- **Directions for this task**:
Each record below must come back exactly as written; its pictures must not.

[Data extract — start]

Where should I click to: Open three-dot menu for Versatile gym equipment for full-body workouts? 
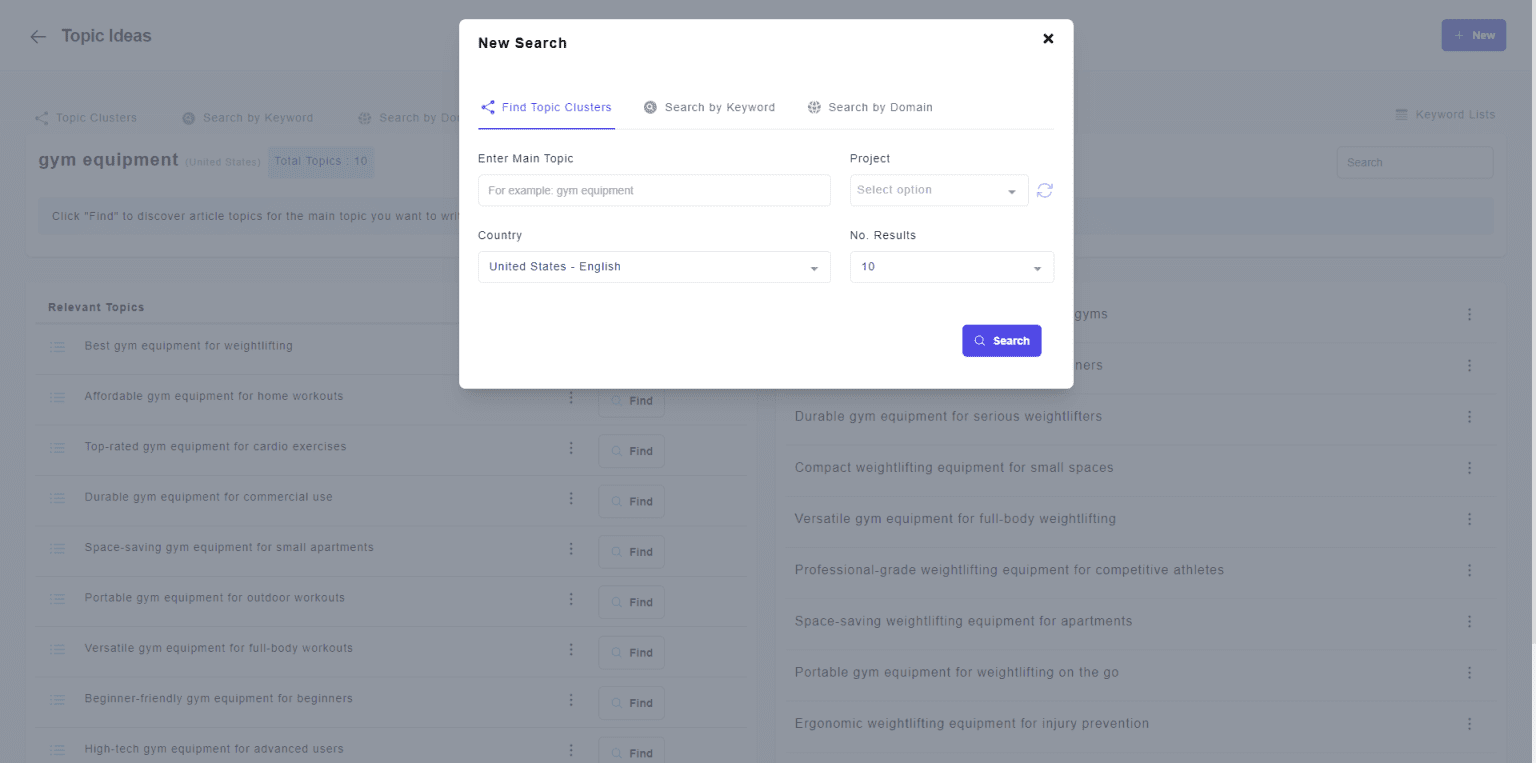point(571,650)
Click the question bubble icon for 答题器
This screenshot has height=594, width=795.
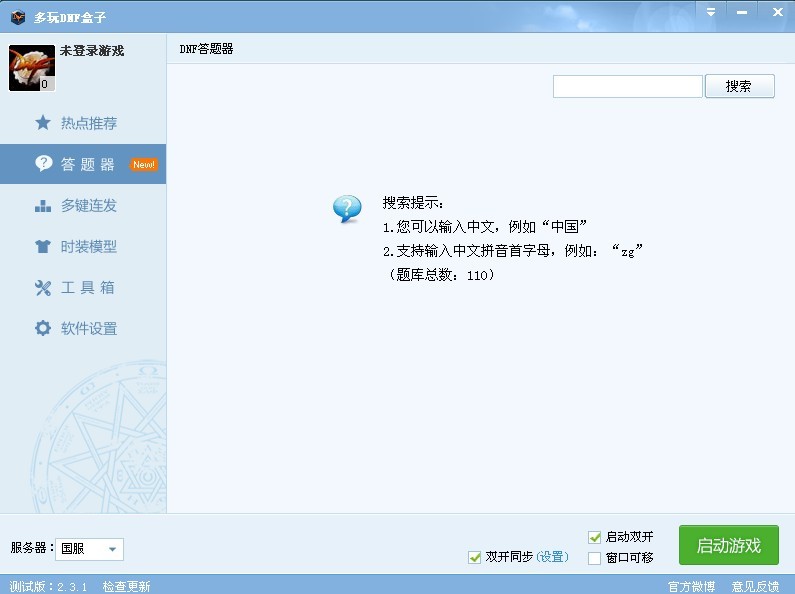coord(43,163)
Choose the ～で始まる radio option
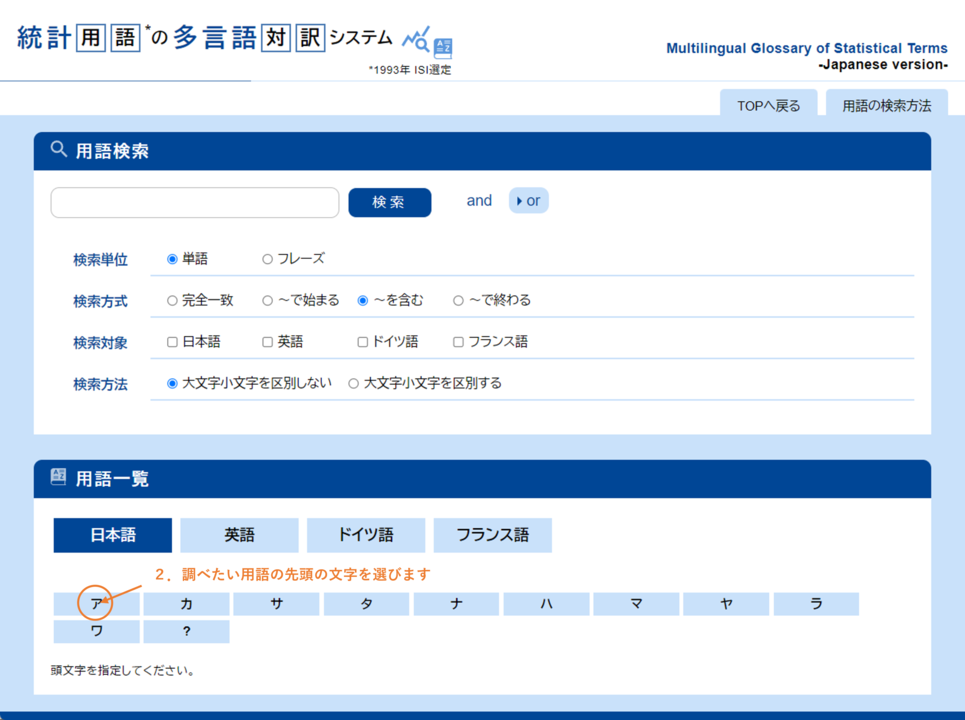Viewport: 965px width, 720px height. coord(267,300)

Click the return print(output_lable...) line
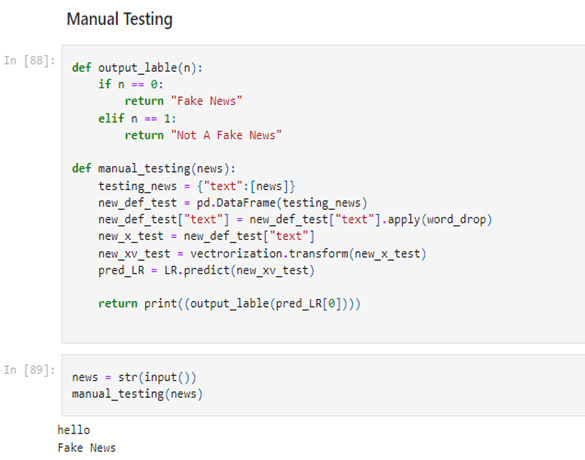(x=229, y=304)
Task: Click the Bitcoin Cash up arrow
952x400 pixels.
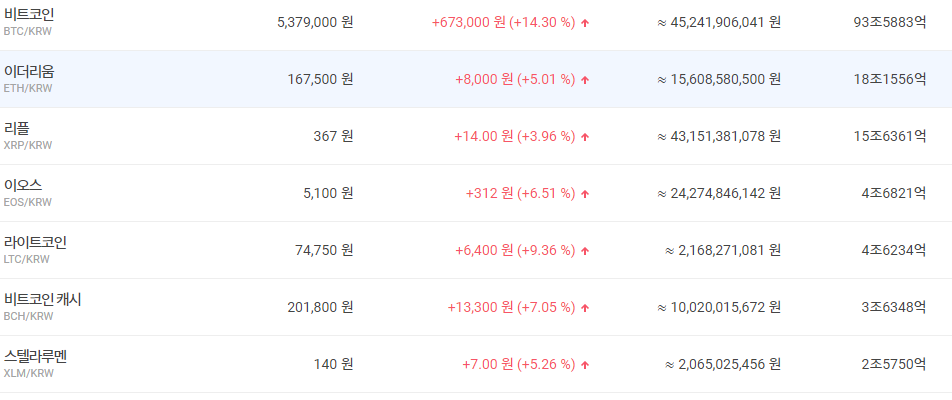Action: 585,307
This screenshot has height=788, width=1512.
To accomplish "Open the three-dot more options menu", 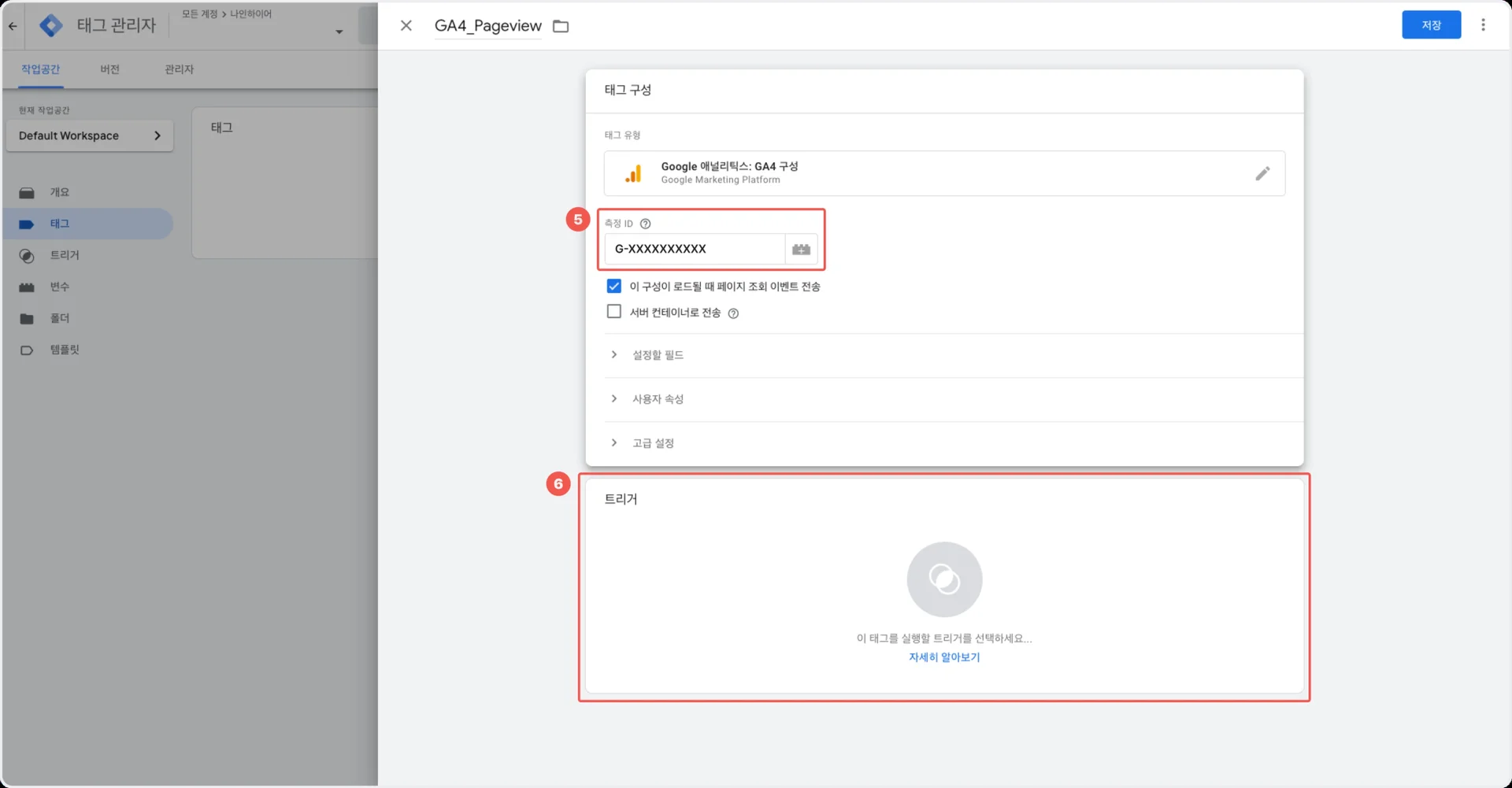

[Data extract — finish]

- **Answer to this task**:
Where should I click to: Open three-dot menu for Versatile gym equipment for full-body workouts? 
point(571,650)
Click the question bubble icon for 答题器
This screenshot has height=594, width=795.
coord(43,163)
Choose the ～で始まる radio option
Viewport: 965px width, 720px height. coord(267,300)

Click the return print(output_lable...) line
(x=229, y=304)
Task: Click the Bitcoin Cash up arrow
952x400 pixels.
Action: 585,307
This screenshot has height=788, width=1512.
To accomplish "Open the three-dot more options menu", 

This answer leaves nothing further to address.